For over a decade, from 1951 to 1963, the U.S. government used the Nevada Test Site to detonate above-ground atomic bombs as part of its postwar military nuclear testing program. "Only" 100,000 people lived downwind of the test site, for the bombs were set off only when the wind was blowing in an easterly direction, that, away from California of Las Vegas.
By 1982, over 1,100 people had sued the government for causing injury and wrongful death because the Atomic Energy Commision had acted negligently in implementing the testing. Although scientific knowledge about the hazards of low-level radiation was not extensive at the time, enough was known to have warranted concern. Indeed, immediately after one set of tests in 1953, thousands of sheep and cattle died. But AEC officials, fearful that any public outcry might shut down the program, not only downplayed the significance of the animals' deaths but even went so far as to perpetrate "a fraud on the Court" by hiding evidence that suggested possible connections between the sheep deaths and the nuclear fallout.

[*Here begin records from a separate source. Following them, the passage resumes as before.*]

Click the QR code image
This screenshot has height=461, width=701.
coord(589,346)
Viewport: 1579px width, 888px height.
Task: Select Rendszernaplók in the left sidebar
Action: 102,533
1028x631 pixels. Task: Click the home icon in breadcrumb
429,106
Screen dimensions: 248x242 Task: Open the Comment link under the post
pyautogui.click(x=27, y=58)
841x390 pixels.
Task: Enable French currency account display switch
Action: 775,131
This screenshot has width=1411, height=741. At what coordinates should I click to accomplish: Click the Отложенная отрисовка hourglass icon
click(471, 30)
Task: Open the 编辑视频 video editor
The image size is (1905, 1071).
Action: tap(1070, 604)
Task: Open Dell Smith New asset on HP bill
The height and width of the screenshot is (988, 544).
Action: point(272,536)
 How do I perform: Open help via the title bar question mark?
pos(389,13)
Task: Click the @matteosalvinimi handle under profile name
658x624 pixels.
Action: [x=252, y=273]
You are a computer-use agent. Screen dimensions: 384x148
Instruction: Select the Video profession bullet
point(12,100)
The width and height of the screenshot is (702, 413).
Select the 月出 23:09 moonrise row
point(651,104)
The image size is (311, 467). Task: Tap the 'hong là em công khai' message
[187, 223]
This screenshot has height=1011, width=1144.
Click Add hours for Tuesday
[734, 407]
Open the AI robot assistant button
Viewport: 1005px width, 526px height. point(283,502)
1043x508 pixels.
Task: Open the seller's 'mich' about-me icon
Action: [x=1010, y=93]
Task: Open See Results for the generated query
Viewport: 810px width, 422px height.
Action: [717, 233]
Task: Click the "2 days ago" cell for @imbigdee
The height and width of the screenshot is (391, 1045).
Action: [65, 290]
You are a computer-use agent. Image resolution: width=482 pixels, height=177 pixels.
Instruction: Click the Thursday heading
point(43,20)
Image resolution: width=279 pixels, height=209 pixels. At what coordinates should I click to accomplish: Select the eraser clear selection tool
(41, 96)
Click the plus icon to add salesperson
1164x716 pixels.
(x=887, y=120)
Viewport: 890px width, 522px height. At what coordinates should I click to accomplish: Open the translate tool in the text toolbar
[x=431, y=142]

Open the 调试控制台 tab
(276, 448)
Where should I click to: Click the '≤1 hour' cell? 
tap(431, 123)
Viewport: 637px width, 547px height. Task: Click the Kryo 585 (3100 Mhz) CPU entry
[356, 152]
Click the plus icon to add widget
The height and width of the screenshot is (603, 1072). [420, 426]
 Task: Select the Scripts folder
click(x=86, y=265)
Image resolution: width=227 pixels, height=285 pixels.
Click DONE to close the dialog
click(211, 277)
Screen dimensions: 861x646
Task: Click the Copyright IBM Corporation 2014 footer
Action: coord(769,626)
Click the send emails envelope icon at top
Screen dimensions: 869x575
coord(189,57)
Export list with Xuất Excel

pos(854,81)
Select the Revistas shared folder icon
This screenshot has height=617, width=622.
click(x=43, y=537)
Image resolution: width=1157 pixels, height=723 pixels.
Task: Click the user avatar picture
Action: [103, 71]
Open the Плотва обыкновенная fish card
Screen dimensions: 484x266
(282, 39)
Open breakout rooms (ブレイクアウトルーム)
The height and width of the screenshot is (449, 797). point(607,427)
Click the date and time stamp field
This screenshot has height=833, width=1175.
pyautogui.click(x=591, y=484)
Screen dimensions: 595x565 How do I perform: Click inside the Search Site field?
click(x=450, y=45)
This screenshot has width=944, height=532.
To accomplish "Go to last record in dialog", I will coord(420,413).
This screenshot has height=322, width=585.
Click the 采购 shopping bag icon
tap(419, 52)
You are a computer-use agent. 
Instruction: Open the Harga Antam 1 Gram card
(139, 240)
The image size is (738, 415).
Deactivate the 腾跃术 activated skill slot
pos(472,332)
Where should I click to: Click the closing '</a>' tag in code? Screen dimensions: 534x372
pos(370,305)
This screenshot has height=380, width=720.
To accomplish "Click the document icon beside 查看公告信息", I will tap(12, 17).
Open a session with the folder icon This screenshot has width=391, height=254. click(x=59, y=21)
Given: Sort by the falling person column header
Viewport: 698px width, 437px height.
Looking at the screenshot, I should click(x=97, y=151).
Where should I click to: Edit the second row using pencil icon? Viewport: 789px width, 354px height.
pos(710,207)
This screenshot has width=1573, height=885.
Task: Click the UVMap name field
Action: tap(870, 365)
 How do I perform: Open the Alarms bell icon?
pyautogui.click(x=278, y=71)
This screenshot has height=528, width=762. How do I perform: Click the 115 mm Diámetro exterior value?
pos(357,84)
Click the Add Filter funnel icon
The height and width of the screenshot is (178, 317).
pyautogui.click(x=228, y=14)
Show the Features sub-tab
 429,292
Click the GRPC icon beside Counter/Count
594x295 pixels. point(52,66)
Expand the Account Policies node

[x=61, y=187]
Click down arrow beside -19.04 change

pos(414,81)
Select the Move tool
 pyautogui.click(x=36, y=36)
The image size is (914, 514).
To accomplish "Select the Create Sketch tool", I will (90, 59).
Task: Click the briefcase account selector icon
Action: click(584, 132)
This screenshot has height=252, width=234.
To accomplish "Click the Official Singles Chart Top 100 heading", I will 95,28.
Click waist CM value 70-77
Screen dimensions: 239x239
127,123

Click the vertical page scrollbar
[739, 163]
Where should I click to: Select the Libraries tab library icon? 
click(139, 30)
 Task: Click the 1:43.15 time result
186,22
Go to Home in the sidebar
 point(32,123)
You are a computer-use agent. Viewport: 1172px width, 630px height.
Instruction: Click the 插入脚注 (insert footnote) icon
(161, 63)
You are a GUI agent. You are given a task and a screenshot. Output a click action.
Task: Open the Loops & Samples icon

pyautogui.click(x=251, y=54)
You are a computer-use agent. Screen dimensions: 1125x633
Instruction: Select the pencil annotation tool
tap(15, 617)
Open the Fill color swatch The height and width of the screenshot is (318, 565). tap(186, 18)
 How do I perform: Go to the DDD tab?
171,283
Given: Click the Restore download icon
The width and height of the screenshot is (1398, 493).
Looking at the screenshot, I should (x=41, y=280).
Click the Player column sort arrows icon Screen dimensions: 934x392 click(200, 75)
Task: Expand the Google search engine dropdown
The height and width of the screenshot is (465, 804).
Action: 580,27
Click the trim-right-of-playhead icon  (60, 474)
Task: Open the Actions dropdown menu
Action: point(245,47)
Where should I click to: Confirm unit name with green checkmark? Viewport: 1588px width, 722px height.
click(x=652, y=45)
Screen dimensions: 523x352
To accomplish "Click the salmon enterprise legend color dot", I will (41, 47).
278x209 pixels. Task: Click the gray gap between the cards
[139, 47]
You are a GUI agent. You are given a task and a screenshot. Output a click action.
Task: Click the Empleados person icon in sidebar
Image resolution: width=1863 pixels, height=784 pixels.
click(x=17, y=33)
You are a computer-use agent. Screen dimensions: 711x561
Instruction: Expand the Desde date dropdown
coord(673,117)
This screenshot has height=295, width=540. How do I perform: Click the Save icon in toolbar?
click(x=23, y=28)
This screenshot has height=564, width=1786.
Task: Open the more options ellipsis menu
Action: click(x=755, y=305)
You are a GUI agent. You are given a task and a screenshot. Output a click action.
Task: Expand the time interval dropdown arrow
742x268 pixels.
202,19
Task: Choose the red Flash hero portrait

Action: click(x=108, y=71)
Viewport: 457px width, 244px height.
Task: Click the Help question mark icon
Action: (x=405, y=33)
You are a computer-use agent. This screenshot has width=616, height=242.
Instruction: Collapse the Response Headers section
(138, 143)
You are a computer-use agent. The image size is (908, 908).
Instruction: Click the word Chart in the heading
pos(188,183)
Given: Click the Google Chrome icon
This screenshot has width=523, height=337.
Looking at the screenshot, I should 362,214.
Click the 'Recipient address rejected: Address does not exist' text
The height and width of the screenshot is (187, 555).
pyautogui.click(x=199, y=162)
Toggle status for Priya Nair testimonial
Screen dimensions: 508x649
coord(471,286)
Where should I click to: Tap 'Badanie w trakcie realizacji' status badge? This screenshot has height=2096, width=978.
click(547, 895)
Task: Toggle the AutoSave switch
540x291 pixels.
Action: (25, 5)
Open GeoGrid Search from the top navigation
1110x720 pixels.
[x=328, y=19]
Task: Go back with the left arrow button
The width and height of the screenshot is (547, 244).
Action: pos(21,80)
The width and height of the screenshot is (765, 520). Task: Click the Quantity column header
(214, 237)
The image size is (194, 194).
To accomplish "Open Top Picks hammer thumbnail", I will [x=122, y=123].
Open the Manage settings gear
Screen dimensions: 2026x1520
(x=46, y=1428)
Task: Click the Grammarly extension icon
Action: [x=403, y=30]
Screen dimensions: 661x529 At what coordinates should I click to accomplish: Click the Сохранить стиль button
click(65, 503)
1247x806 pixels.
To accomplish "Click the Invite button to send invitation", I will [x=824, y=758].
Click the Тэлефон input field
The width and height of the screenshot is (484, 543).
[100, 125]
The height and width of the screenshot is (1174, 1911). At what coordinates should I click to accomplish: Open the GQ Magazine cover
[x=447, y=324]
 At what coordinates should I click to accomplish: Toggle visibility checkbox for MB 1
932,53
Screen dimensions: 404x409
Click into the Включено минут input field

By 1978 the "downwinders" were no longer concerned with animal deaths. By then most scientific studies had shown associations between the epidemic of childhood leukemia and other cancers and radioactive fallout. This book tells the story of the clash between a group of deeply religious, politically conservative, fiercely patriotic citizens and an overzealous independent regulatory agency bent on exercising its own power in the name of national security. Pressing their case in the courts and in Congress, the downwind plaintiffs learned they were no match for a government even now extremely reluctant to admit its responsibility.

About the Author:

Howard Ball is Professor of Political Science and Dean of the College of Social and Behavioral Science at the University of Utah and author of many books, including Federal Regulatory Agencies and Courts and Politics.